更に、フィラーが2次凝集した箇所では粗化によって生
成する凹部が異常に深くなり、その結果、実効的な絶縁
膜厚が薄くなって層間絶縁性やマイグレーション耐性が
低下するなど層間絶縁膜としての機能を果たさなくなる
という問題も生じやすい。
【0006】上記のような状況に対して、フィラー凝集
に起因する問題を解決する改良技術が特開平08-162768
号公報において提案されている。この改良技術の要点
は、難溶性フィラーを含有する絶縁材層と可溶性フィラ
ーを含有する接着剤層との複合層をもって層間絶縁層と
することにある。
【0007】一方、上記とは異なり、フィラーによら
ず、したがって、アンカー効果を利用せずにピール強度
を確保する技術も提案されている。例えば特開平07-249
867号公報に示される技術では、O2/CF4の混合ガス
プラズマを用いて絶縁樹脂の表面を処理することによっ
てピール強度を確保する。

コレクション項目:
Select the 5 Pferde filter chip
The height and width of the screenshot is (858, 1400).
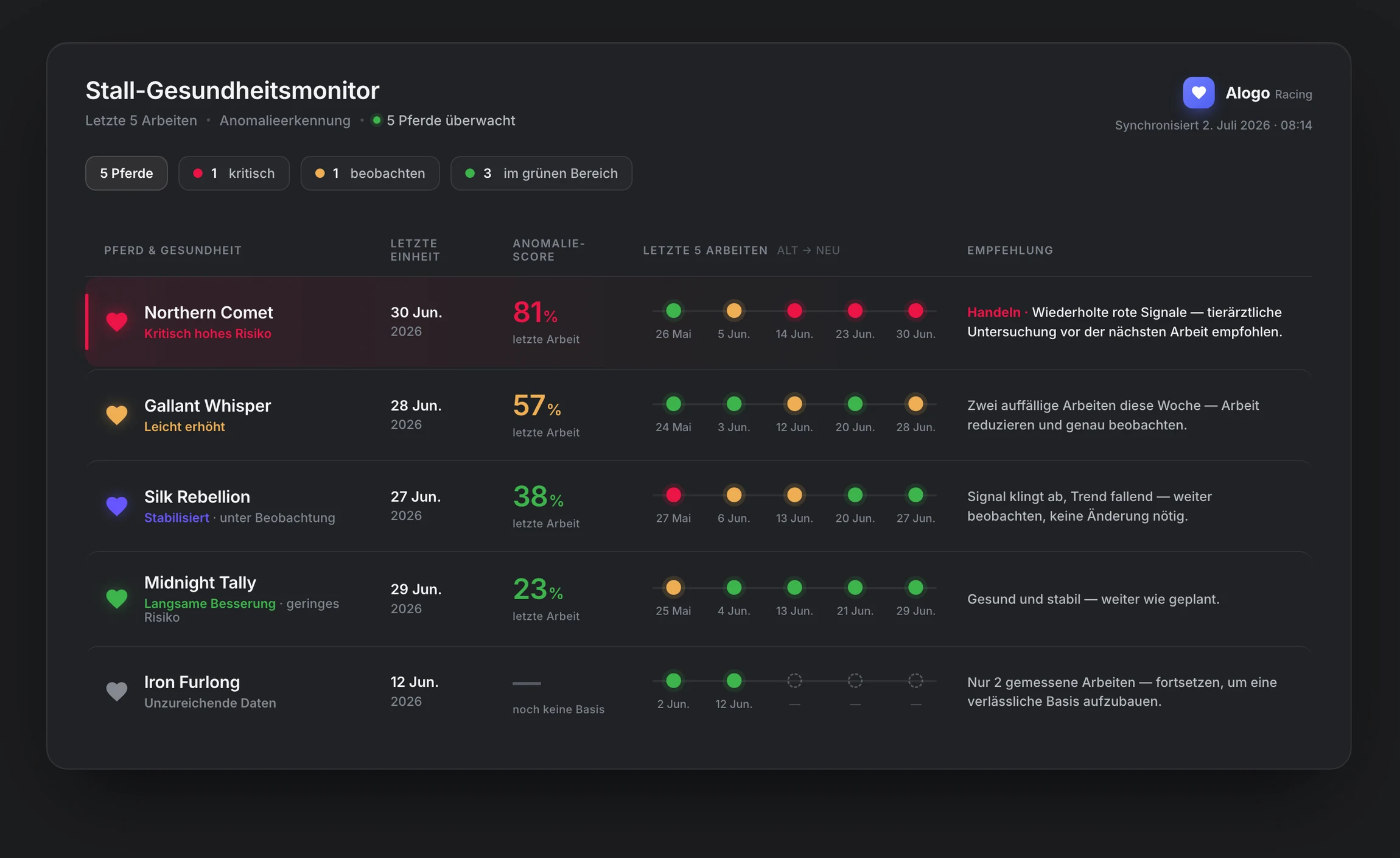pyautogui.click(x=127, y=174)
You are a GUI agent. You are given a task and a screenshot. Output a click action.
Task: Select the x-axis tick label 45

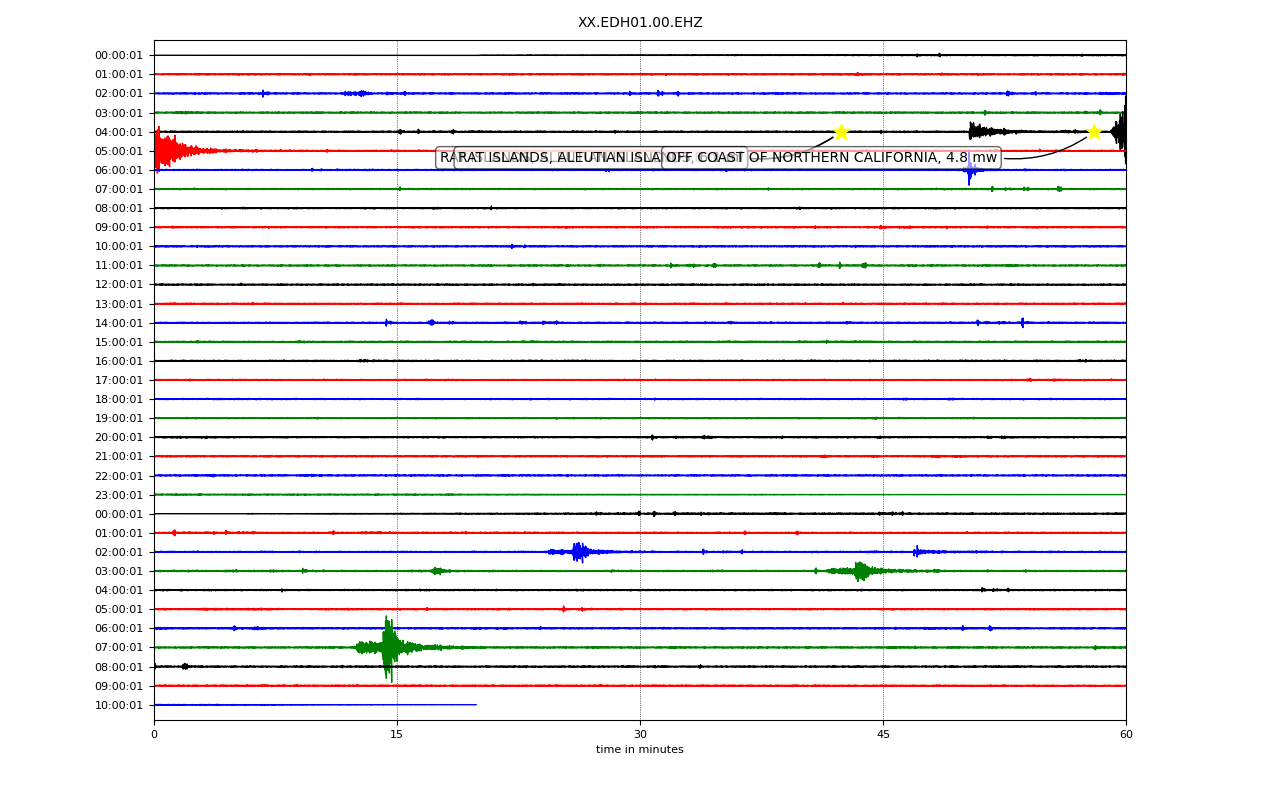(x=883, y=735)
* * *
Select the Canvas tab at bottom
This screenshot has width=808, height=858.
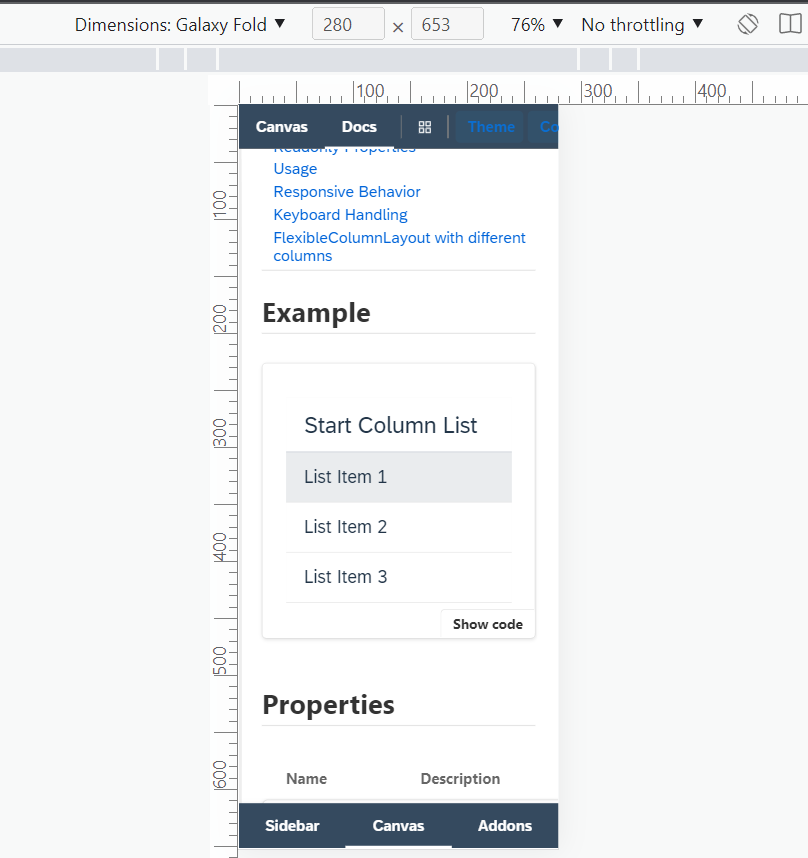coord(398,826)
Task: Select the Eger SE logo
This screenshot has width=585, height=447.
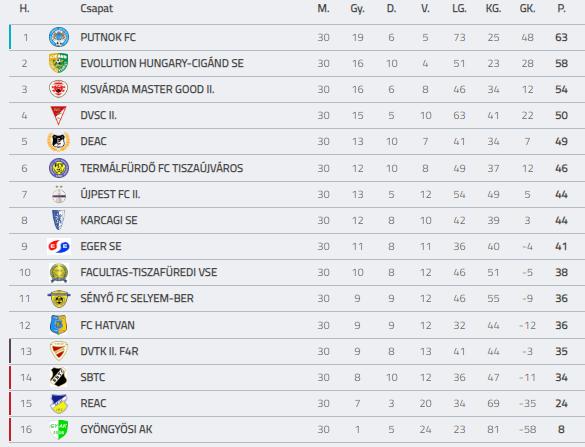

要件 1
提示文によると、特開平08-162768号公報で提案された改良技術の要点は何か。
要件 2
提示文に出てくる語のうち、末尾が「層」である語をすべて挙げよ。
要件 3
層間絶縁層のピール強度確保に関する提示文を、最後の文の後から書き継げ。

作業結果 1
難溶性フィラーを含有する絶縁材層と可溶性フィラーを含有する接着剤層との複合層をもって層間絶縁層とすること。

作業結果 2
絶縁材層、接着剤層、複合層、層間絶縁層

作業結果 3
【0008】
【発明が解決しようとする課題】上記従来技術のうち、
フィラーを利用する技術には、酸あるいは酸化剤に対し
て特定の溶解特性を有するフィラーを使う必要があり、
層間絶縁性と両立できる絶縁材料の選択の幅が狭くなっ
たり、絶縁材料が高価になったりするという問題があ
る。更に、イオン性物質をフィラーとした場合には、粗
化処理でフィラーを溶出させた後に形成される凹部にフ
ィラーの残渣であるイオン性物質が残留しやすく、イオ
ンマイグレーションの危険性もある。また、高いピール
強度を安定的に発現させるためには、アンカー効果を十
分に発揮させる、すなわち層間絶縁膜表面に凹凸を高い
密度で形成する必要がある。しかし、フィラーを絶縁膜
表面に偏在させることは容易でなく、層間絶縁材料へ均
一に混合せざるを得ないため、フィラー量をある程度多
めに混合することは避けられない。したがって、かなり
の量のフィラーがピール強度に寄与することなく絶縁層
間に多量に残存することになり、層間絶縁材料の誘電特
性や機械強度(耐変形性、伸び、可とう性)に悪影響があ
る。
【0009】このような観点からみると、特開平08-162
768号公報に提案されている改良技術といえども、フィ
ラーに関わる問題に対する本質的な解決に至っておら
ず、逆に、複合膜を利用することによって絶縁膜厚を薄
くしづらくなって高密度化という目的に合致しないう
え、工程も長くなってコストが上昇するという新たな問
題も生じている。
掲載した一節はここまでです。